At first, Jungle Cruise seems to want to distract from its unoriginality by lobbing action scene after action scene before it even allows the characters (or the audience) to breathe. But once it slows down, JC embraces its derivativeness and allows the stellar cast to entertain. The two leads have a ton of chemistry but also work well individually. Dwayne Johnson has really come into his own in comedic roles. Jesse Plemons, Jack Whitehall, and Paul Giamatti round out the supporting roles. Plemons is hysterical as the Imperial German main villain. All of the actors seem to be having a blast.
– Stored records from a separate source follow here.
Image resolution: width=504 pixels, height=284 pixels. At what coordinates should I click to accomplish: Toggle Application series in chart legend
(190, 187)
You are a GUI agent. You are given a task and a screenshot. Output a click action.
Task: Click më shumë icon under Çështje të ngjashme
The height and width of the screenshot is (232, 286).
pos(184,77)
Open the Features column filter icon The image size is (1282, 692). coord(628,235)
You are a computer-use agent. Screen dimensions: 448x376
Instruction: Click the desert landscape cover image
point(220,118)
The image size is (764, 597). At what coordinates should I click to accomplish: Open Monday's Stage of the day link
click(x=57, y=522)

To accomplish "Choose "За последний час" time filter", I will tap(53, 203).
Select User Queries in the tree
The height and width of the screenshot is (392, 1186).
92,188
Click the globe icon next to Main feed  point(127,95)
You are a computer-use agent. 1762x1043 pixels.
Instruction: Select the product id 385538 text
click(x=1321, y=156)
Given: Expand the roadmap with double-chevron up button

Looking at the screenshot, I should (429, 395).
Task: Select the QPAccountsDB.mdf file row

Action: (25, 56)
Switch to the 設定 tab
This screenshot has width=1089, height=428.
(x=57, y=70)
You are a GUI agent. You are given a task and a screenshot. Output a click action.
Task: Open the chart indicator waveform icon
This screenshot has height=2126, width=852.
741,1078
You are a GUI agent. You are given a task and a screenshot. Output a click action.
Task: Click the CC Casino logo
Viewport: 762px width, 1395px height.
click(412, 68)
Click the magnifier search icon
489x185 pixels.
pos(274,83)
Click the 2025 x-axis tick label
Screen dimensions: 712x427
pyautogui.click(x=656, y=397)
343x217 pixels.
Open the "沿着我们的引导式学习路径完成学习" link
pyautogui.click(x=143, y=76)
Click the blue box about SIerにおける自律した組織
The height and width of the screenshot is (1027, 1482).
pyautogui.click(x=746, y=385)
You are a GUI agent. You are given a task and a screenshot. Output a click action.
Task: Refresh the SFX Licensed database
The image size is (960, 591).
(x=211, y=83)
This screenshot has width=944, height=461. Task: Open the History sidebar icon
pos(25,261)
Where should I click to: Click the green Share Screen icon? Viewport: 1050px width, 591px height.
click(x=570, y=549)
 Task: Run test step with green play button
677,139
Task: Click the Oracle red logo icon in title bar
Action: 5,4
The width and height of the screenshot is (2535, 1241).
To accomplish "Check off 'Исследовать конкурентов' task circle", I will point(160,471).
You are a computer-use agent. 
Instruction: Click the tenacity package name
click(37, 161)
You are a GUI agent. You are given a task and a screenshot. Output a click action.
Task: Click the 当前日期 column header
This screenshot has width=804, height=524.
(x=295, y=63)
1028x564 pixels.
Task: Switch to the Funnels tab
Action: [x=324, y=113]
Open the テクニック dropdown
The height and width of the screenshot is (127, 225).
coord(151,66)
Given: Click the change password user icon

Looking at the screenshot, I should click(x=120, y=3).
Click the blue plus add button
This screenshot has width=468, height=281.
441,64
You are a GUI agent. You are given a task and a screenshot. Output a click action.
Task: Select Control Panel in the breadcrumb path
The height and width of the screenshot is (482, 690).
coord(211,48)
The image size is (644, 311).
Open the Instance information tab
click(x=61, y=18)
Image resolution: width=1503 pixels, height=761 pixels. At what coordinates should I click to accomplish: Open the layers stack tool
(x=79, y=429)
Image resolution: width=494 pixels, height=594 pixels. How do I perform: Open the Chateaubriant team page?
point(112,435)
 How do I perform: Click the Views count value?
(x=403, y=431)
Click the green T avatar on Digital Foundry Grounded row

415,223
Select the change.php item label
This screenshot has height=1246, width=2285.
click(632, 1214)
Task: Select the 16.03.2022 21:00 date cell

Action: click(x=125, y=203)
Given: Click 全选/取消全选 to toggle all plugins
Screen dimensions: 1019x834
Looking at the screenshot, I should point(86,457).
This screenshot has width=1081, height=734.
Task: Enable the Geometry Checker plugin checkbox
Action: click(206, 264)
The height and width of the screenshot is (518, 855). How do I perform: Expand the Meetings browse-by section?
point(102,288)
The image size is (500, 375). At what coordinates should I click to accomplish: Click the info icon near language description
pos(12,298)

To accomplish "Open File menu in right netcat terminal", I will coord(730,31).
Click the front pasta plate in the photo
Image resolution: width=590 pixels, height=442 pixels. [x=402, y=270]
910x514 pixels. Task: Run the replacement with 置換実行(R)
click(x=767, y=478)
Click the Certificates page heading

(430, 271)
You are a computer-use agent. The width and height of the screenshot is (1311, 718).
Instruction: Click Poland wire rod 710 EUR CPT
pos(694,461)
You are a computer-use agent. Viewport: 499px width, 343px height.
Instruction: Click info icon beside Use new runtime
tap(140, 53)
The big-budget CGI, costumes, and makeup live up to Jungle Cruise’s spiritual predecessors. However, I had an issue with the 3 cursed conquistadors. They all reminded me of the crew of The Flying Dutchman from Pirates of the Caribbean: Dead Man’s Chest. I practically expected Davy Jones himself to show up at one point.
I give the Jungle Cruise a 7 out of 10. In the end, this is an enjoyable adventure movie that fails to reach the heights of Pirates or The Mummy. Still, it succeeds as escapism and doesn’t overstay its welcome.